We need to convolve the ASD measurements (400-2500nm) to the spectral response function (SRF) of the sensor. If SRF curve is available, the script will use that. If not, we assume a gaussian function using band center wavelength and bandwidth.

> **Note:** only Sequoia and Cubert have a SRF file available for the moment.

### Plot sensor spectral response function (SRF)

In [None]:
# spectral response function (SRF) file
display(Markdown(f"**{sensor_name}_{sensor_group}**"))

# try to find SRF .txt file
srf_dir = uav_base_dir / f"{sensor_name}_{sensor_group}"
# looking for SRF in UAV base directory with certain format
srf_file_list = list(srf_dir.glob(f'SRF_{sensor_name}*.txt'))

# if SRF does not exists assume gaussian response over band center/width
if len(srf_file_list) == 0:
    # Define the Gaussian function
    def gaussian(x, A, mu, sigma):
        return A * np.exp(- (x - mu)**2 / (2 * sigma**2))

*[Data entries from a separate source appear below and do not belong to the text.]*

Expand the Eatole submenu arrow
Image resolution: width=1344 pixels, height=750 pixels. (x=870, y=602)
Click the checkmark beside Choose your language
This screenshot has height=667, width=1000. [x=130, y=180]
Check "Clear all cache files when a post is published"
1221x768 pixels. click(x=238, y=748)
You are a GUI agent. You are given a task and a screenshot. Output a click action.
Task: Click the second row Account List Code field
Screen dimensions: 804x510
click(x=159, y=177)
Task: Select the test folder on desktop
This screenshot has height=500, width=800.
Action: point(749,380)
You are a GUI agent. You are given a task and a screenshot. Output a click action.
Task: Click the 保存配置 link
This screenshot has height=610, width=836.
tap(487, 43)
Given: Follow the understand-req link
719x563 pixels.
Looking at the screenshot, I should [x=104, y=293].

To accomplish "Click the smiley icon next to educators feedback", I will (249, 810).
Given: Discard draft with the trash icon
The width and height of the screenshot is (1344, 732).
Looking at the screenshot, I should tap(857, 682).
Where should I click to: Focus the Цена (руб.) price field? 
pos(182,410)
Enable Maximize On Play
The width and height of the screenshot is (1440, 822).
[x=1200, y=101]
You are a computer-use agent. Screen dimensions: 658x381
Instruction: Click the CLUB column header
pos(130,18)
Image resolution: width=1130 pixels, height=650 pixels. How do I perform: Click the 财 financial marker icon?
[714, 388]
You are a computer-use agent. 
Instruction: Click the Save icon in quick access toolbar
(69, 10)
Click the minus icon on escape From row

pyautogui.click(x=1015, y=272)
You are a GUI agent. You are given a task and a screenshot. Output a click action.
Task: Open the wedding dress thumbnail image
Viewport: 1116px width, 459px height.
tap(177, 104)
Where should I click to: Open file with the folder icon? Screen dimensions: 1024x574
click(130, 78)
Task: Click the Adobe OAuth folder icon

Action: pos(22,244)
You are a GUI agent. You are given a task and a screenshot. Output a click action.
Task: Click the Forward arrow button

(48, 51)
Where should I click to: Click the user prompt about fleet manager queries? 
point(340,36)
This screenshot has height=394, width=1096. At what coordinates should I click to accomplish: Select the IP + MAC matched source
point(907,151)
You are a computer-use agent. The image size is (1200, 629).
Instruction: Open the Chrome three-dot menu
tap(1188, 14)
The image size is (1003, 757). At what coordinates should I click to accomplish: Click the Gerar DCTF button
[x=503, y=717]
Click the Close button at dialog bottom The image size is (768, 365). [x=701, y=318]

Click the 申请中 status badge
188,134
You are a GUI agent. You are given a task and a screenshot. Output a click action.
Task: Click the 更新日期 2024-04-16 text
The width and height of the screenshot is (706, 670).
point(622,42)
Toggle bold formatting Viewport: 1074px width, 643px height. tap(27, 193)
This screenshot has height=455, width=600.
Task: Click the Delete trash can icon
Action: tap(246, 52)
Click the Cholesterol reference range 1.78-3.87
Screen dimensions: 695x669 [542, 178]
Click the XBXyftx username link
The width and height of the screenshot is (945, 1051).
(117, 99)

    # if SRF does not exists assume gaussian response over band center/width
    srf_dict = {'Wavelength_nm': np.arange(350,2501)}
    sensor_center_wl = sensor_dict[sensor_name]['center_wl']
    sensor_bandwidths = sensor_dict[sensor_name]['bandwidth']
    for n, band in enumerate(sensor_center_wl):
        # bandwidth, in this case, refers to the Full Width at Half Maximum (FWHM)
        FWHM = sensor_bandwidths[n]
        sigma = FWHM/(2*np.sqrt(2*np.log(2)))
        band_response = gaussian(srf_dict['Wavelength_nm'], 1, band, sigma)
        srf_dict[str(band)] = band_response

    srf_df = pd.DataFrame(srf_dict)

else:
    # use SRF file to plot curves
    srf_file = srf_file_list[0]
    # open as pandas dataframe
    srf_df = pd.read_csv(srf_file, sep = '\t')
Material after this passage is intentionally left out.